In de tent was het krap: op de vloer lagen een enorme rugzak in camouflagekleuren en een plunjezak van imposante afmetingen. In het licht van de lantaarn onderscheidde Artjom diep in een tas de naargeestig blikkerende loop van een of ander fors uitgevallen wapen, zo te zien een gedemonteerde handmitrailleur uit het leger. Voordat Hunter alles uit het zicht van onbevoegden wegborg, kon Artjom nog net de matzwarte metalen kist met de kogelriemen zien, strak op een rij aan de ene kant van het wapen gelegd, en de kleine groene antipersoneelgranaten aan de andere.

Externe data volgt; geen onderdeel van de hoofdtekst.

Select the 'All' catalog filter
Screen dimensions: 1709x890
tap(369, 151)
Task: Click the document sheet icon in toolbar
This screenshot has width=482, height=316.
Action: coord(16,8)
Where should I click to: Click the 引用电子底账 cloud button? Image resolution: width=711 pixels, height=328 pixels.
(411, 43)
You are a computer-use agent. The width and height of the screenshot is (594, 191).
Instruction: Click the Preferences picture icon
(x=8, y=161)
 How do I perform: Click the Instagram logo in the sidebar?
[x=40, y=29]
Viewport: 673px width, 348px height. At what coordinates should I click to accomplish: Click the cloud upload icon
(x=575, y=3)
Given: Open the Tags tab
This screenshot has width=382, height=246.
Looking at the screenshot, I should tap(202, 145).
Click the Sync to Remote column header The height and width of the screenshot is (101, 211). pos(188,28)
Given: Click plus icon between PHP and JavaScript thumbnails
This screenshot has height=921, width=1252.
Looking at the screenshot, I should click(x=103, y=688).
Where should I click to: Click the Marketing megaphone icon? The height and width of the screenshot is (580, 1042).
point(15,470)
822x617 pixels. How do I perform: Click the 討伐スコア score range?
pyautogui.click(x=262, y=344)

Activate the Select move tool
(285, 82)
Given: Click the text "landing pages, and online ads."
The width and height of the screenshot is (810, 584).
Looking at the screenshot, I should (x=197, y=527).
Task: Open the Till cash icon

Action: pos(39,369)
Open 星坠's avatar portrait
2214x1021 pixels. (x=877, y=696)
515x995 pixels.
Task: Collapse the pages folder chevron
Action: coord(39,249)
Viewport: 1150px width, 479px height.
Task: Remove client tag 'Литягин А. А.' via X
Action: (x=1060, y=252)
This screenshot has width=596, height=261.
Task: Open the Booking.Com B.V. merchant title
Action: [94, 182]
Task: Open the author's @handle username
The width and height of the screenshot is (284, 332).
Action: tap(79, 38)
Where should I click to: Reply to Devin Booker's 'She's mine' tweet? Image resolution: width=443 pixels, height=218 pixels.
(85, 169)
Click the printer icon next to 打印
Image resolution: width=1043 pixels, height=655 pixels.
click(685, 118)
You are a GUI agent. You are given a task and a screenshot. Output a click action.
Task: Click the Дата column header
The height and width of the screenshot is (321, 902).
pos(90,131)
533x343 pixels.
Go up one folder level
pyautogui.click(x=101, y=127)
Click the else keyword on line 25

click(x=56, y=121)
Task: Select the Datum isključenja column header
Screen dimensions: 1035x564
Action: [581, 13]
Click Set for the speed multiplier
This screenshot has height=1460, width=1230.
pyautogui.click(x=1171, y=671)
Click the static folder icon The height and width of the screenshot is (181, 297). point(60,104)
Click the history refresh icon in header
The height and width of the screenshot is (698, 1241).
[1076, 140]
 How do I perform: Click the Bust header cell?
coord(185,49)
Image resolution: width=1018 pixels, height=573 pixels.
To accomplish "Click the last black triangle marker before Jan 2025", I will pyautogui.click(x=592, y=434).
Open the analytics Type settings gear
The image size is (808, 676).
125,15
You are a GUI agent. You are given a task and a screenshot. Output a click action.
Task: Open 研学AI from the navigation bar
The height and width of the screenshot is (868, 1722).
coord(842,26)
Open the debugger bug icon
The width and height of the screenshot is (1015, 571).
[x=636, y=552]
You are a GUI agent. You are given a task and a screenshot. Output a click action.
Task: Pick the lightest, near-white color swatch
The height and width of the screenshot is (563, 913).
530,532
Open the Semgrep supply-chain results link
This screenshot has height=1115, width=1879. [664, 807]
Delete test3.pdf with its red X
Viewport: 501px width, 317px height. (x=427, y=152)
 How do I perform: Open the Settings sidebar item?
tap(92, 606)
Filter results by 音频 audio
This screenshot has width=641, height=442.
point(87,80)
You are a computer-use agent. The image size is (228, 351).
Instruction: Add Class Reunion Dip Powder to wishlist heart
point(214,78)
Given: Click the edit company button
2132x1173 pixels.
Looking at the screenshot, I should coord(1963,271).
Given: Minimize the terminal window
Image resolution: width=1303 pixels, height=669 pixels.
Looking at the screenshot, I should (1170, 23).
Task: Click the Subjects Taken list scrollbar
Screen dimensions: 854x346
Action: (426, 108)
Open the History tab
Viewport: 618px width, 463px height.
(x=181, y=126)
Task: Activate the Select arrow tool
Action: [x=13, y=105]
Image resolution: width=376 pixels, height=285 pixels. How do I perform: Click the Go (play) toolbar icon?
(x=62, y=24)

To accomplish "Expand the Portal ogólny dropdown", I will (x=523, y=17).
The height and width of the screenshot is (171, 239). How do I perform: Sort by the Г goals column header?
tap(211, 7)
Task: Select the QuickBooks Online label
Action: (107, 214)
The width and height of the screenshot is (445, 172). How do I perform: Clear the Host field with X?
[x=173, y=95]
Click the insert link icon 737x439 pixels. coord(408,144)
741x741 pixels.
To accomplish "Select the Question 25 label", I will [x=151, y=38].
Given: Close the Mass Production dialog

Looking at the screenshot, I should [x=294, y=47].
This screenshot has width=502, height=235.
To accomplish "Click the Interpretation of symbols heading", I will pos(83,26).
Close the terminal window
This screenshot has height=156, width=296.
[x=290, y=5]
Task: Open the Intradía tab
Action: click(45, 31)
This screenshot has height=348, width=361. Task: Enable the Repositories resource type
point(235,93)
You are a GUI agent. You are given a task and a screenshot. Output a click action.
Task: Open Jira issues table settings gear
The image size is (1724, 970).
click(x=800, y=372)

Zonder ook maar een woord aan dit arsenaal vuil te maken opende Hunter het zijvak van zijn rugzak en haalde daar een kleine metalen capsule uit, gemaakt uit een mitrailleurpatroonhuls. Aan de kant waar de kogel had moeten zitten, was de capsule afgesloten met een schroefdopje.

“Hier, pak aan. Wacht niet langer dan twee dagen op mij. En wees niet bang. Je zult overal mensen tegenkomen die je willen helpen. Doe dit, dat is je plicht! Je weet wat er van jou afhangt. Ik hoef het je toch niet nog een keer uit te leggen? Dat was het. Wens me succes, en nou ingerukt. Ik moet uitslapen.”

Artjom kreeg er amper een afscheidswoord uit, drukte de machtige kolenschop van Hunter en strompelde naar zijn eigen tent, gebukt onder de last van de missie die hem was opgedragen.